“But it was absurd, you say? And who knows what is absurd and what is not? And even if it were! Only he who attempts the absurd is capable of achieving the impossible. There is only one way of hitting the nail on the head and that is by hammering on the shoe a hundred times. And there is only one way of achieving a real triumph and that is by facing ridicule with serenity.” [MIGUEL DE UNAMUNO, Essays and Soliloquies]

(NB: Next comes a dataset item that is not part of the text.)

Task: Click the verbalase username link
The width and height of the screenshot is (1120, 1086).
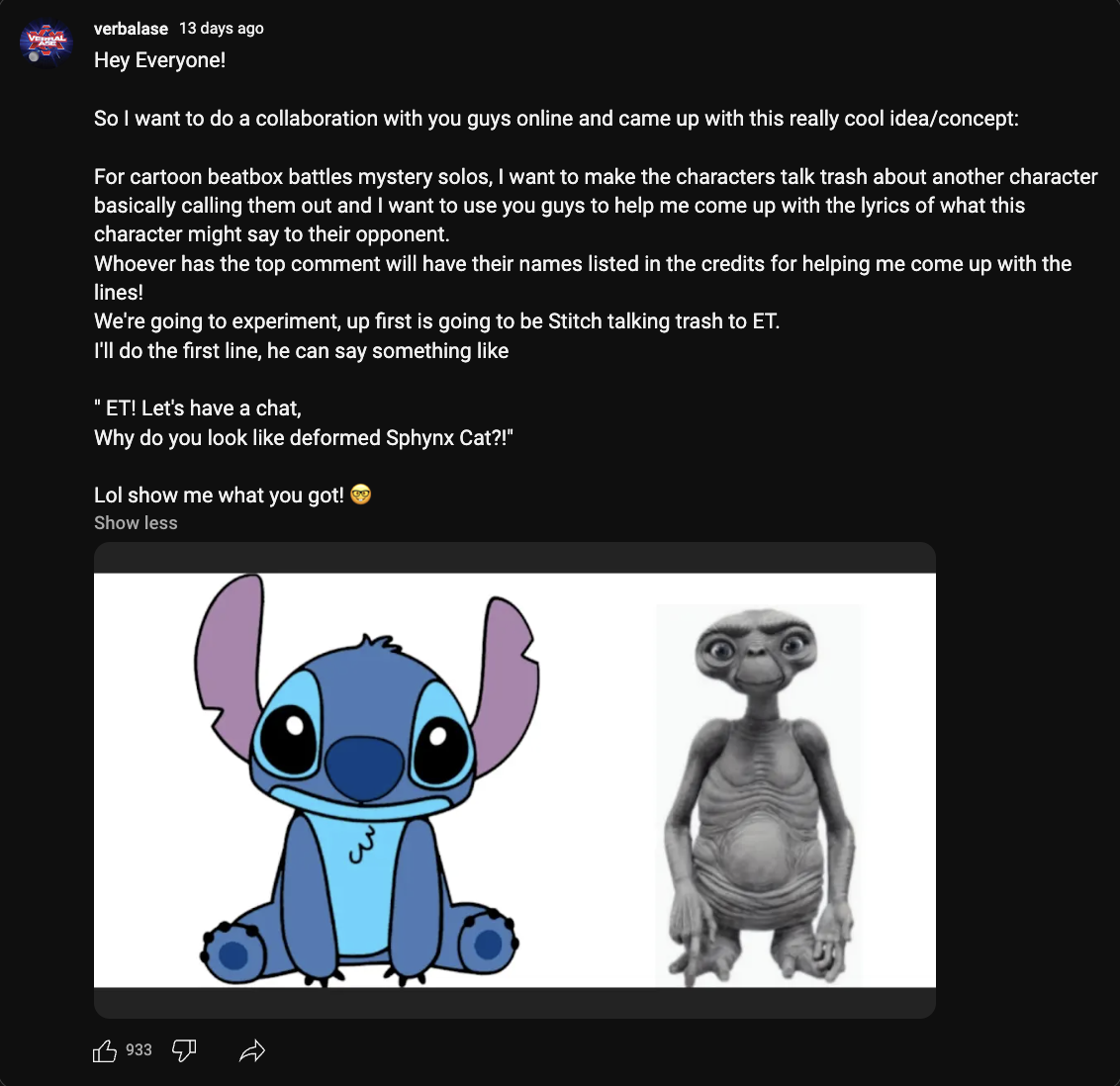Action: (x=131, y=29)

2020 was the year of cancelled and/of postponed races. In February I ran podium on the Petzl NightTrail, a 30km race close by and good fun as a start of my season, but then COVID kicked in. The SallandTrail (80km) on March 9th was the first to be postponed, as a few days in advance it was announced that all events of over 30 people were prohibited. Rotterdam Marathon in april: postponed to October and later to October 2021. RopaRun in May: cancelled. Main goal for the year was the Val d’Aran (https://www.aranbyutmb.com/en/vda-en/), start of July, but that was also postponed by a year. The only other race that I ran last year was the Great Escape in Belgium in September. It was a close call, as we passed the border just minutes before Belgium closed the border for Dutch visitors from the provinces North and South Holland. The only significant achievement was the FKT on the Scholtenpad in April with Maarten van Halderen. So I was quite looking forward to doing a nice race again. I also should get some Ultras nailed, to be ready for the Val d’Aran in July.
What happened before
I had been looking at running the Duinhopper. It’s an obscure low profile winterrace, organized by Maarten Schön and Marek Vis. It runs from Hoek van Holland to Den Helder in the beginning of January. The course is tough: It mostly avoids the beach and leads you via tiny paths, sand dunes and dune bushes to the most beautiful places of the Dutch coast. The number of participants is restricted to 15 (to avoid requiring permissions etc.) and the only things organized are basically the gpx-file and the trackers. There are no posts, no organization phone numbers and no medical team. You just need to organise your own support (any support by friends is allowed and promoted). This year, due to COVID, the concept was changed slightly: No joint start, but each participant could just start whenever they wanted, as long as the distance was completed within the 48h cutoff between January 1st 0:00 and February 28th 23:59.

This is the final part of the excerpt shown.